Daha sonra ışığı gördüm. Işığa gitmek, ona dokunmak istedim. Karanlık beni yormuştu.
Ancak hareket edip edemediğimi bilmiyordum ki.
Ediyor olmalıyım, diye düşündüm çünkü ışık gittikçe büyüyordu. Işığa yaklaştığım için büyüyor olmalı, diye tahmin yürüttüm.
Işık beni içine alır almaz bedenime yeniden bir ağrı saplandı ve geriye doğru çekildiğimi hissettim.
Aniden yüksekten düşüyormuş hissi yaşadım ve tüm bedenim yerinden sıçradı.

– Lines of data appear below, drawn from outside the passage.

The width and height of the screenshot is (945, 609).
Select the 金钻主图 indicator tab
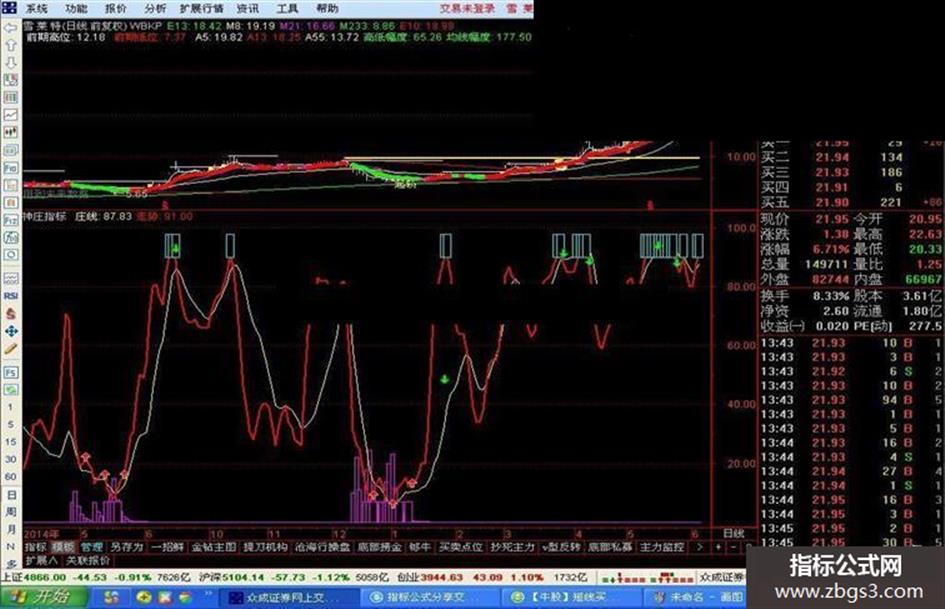pos(213,547)
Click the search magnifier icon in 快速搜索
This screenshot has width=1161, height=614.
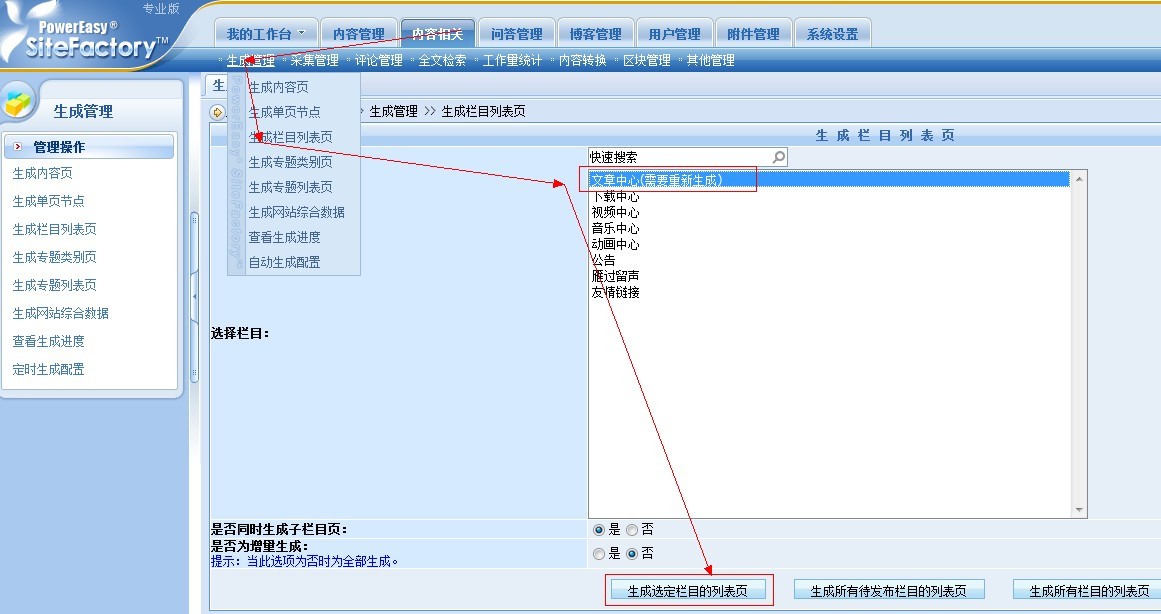(x=779, y=157)
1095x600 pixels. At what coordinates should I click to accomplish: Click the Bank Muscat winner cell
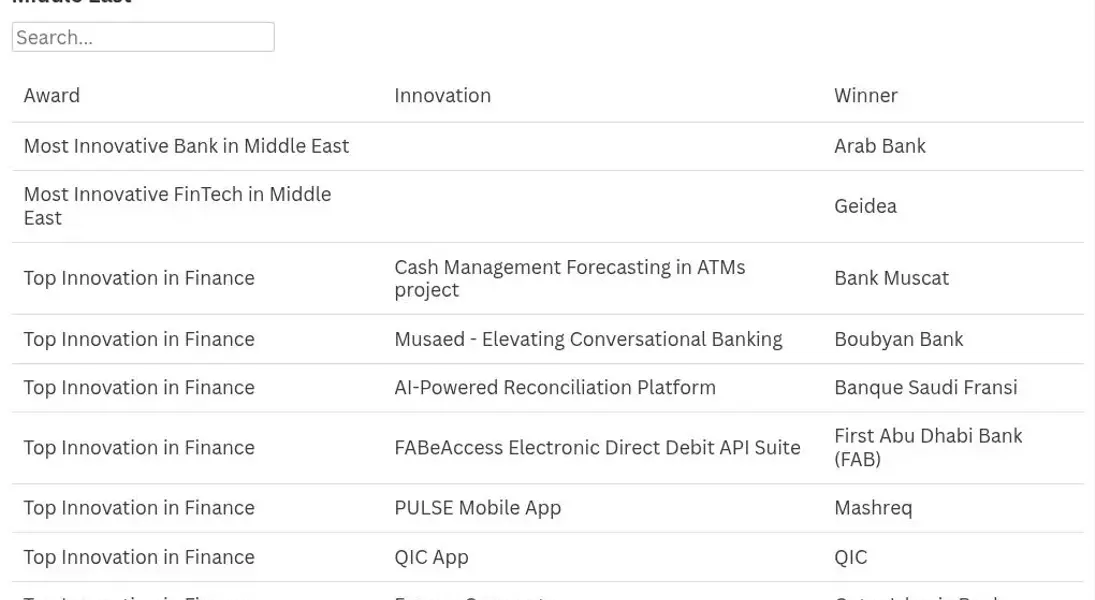(x=892, y=278)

Gözlerimi açarken yaşadığım tuhaf deneyimin etkisiyle, gözlerim kapalıymış, diye mırıldandım.
Daha sonra güneş ışıkları çekti dikkatimi.
Yatağımda yatıyordum ve sabah olmuştu.
Sabah olmuştu olmasına ama ya dün gece? Dün gece neler olmuştu?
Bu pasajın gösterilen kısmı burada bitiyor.